* _Problem description_: Somewhere below are a line with "Privacy policy (535, 738)" and a later line with "[Rate 3 out of 5] (411, 198)". Output exactly those lines and all lines between them.

Stored data
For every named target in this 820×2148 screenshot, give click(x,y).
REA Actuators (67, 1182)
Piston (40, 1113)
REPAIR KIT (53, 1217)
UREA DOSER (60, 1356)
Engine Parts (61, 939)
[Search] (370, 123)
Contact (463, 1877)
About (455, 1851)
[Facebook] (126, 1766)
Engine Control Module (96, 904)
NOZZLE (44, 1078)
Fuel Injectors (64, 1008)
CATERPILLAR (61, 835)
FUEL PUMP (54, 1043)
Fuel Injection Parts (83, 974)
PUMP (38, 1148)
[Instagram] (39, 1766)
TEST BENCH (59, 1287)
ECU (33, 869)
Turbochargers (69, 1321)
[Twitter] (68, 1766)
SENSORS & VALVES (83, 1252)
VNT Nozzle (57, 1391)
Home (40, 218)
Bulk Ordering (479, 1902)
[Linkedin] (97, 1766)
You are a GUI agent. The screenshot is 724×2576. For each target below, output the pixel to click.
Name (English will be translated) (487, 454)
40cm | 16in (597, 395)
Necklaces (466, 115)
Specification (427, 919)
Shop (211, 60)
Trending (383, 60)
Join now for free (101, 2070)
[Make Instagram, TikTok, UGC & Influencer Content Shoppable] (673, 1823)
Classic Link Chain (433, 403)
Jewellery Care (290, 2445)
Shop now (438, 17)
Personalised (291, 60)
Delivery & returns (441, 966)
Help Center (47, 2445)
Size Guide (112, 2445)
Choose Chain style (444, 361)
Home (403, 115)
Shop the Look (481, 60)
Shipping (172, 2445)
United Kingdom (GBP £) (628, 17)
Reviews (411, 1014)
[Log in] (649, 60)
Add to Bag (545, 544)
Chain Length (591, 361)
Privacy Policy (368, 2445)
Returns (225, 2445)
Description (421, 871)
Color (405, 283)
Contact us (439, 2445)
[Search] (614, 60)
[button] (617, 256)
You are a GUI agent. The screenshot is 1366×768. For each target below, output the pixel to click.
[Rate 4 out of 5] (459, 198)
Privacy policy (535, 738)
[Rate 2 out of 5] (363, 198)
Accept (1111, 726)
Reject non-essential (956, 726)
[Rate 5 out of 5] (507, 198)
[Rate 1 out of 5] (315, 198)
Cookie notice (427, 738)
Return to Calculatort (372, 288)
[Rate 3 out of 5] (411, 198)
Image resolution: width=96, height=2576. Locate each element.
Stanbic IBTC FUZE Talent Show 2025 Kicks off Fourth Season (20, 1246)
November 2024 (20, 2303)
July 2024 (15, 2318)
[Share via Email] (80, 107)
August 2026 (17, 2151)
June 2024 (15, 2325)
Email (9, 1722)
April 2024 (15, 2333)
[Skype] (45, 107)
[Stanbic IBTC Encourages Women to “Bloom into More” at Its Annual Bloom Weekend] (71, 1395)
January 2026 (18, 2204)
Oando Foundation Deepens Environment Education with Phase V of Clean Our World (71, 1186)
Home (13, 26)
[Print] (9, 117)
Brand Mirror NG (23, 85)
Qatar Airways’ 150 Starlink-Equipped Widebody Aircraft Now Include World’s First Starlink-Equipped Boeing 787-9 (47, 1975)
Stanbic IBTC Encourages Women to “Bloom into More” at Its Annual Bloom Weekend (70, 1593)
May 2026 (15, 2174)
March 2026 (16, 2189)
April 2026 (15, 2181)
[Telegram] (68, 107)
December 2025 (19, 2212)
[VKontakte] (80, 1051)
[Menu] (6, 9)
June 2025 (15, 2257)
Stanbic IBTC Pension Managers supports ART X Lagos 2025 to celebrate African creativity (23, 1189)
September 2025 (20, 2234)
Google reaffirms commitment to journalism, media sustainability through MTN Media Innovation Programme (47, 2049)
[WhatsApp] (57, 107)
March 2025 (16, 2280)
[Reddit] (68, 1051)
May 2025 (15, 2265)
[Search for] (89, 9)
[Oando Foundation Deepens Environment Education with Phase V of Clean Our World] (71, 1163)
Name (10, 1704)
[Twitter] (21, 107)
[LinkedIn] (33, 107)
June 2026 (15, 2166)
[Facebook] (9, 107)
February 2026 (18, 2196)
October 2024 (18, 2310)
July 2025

* _Written answer_:
Privacy policy (535, 738)
[Rate 2 out of 5] (363, 198)
Accept (1111, 726)
Reject non-essential (956, 726)
[Rate 5 out of 5] (507, 198)
[Rate 1 out of 5] (315, 198)
Cookie notice (427, 738)
Return to Calculatort (372, 288)
[Rate 3 out of 5] (411, 198)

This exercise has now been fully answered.